Schöner, unmissverständlicher kann man es nicht
ausdrücken als der Programmchef eines deutschen Literaturverlages,
der auf der Buchmesse in Frankfurt lakonisch meinte: Vielen Büchern
mangele es an „Schreibnotwendigkeit”. Kein Einspruch!
Wenn aber schon die Schreibnotwendigkeit oft fehlt, wie steht es
dann um die „Lesenotwendigkeit”? Muss der Mensch lesen, und warum?
Die Frage führt geradewegs zum komplexen Thema Lesekultur und wird
neuerdings gern mit der Gegenfrage gekontert: Surfst du schon oder
liest du noch? Das klingt nach Kalauer und ist doch nicht ohne
ernsten Hintergrund. Gern berufen wir uns auf die „Kulturtechnik
Lesen”. In der Tat waren Lesen und Schreiben von Anbeginn eine die
Mängel der oralen Kommunikation beseitigende Technik, um das
Erlangen, Verstehen, Verwalten und Weitergeben von Informationen zu
erleichtern. Das Internet ist da nur die logische Weiterentwicklung.
Dass auch der „Surfer” liest, wird bei der Frage nach der
Lesekultur gern übersehen. Auch, dass es mehr als nur eine Lesekultur
gibt. Welten trennen denjenigen, der sich aus Überzeugung oder unter
Zeitdruck nur so genannte „Gebrauchstexte” vornimmt, von dem, der
sich in der internationalen Literatur heimisch fühlt. Aber schon die
Tatsache, dass Experten bei Letzterem anerkennend ein „elaboriertes”

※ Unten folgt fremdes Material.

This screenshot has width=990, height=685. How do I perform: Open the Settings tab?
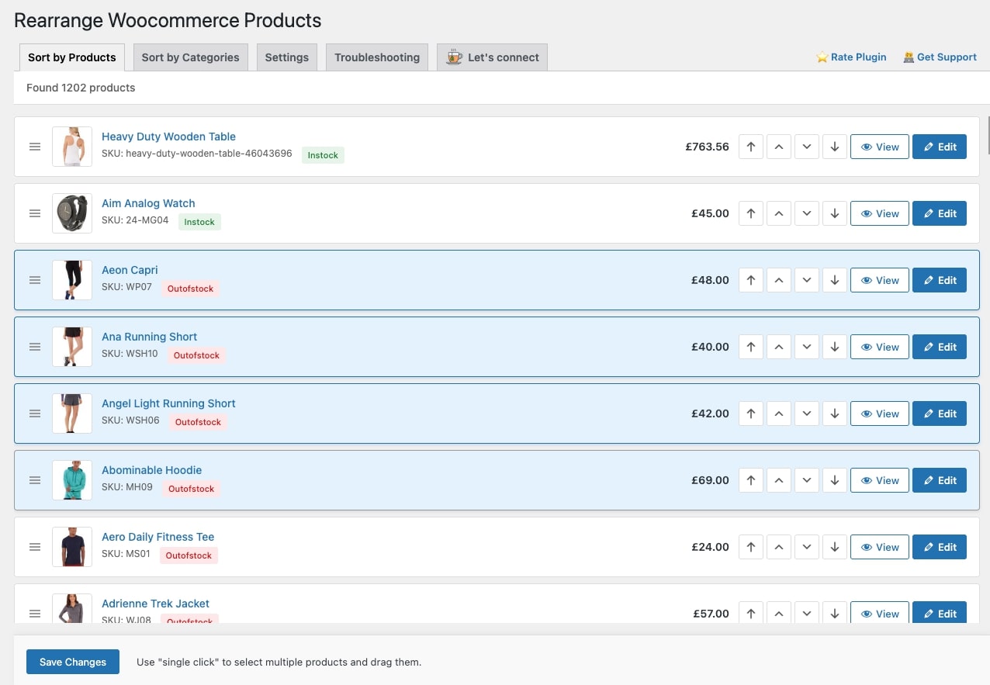tap(286, 57)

Leseverhalten konstatieren, zeigt: Nur das Lesen „anspruchsvoller”
Texte gilt als wahres Lesen.
Wer aber gibt den Anspruch vor? Objektive Kriterien gibt es nicht.

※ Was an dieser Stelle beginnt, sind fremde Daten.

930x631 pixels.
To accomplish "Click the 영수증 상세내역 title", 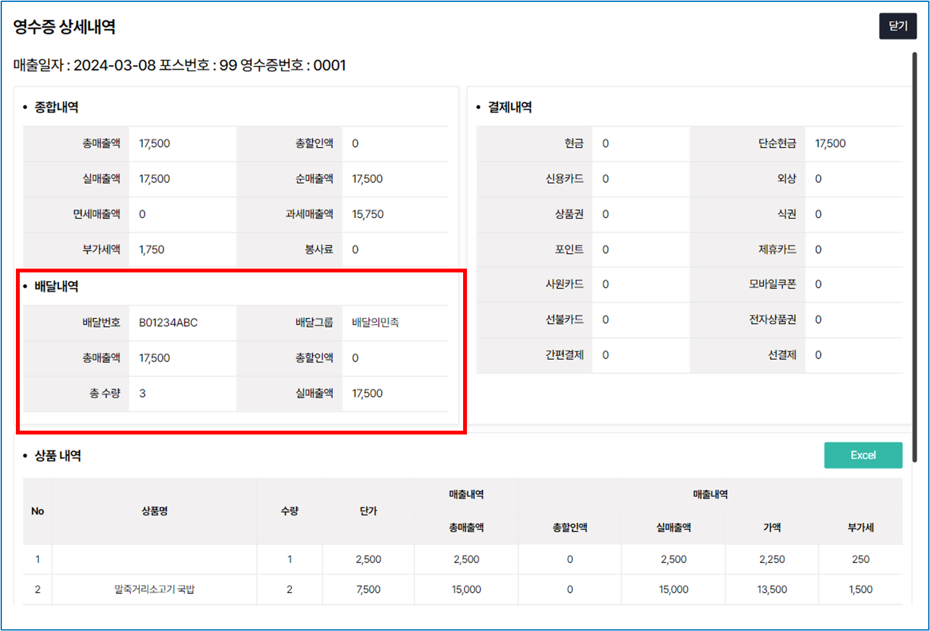I will pyautogui.click(x=64, y=27).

Die Erstellung von Literaturkanons ist da so wenig hilfreich wie ein
Argumente-Katalog für das Lesen. Vielleicht sollte man Anspruch durch
Ansprache ersetzen. Ich lese, was mich anspricht. Was mich
interessiert. Weil ich etwas in Erfahrung bringen muss oder will. Und
wenn ich merke, dass mich eine Lektüre nicht anspricht, höre ich eben
auf. Auch das kann ich noch unter Erfahrung, unter Information
verbuchen.
Denn letztlich geht es beim Lesen immer um Information. Wie
notwendig die ist, kann nur jeder für sich entscheiden. Wobei es
nicht nur um harte Fakten geht. Der Schöngeist mit Proust, die
Industriellen-Gattin mit Thomas Mann oder der Kfz-Mechaniker-Azubi
mit Jerry Cotton – jeder lernt, die Welt mit anderen Augen zu sehen
und sich in dieser, in seiner Welt anders, hoffentlich besser zu
bewegen als vorher.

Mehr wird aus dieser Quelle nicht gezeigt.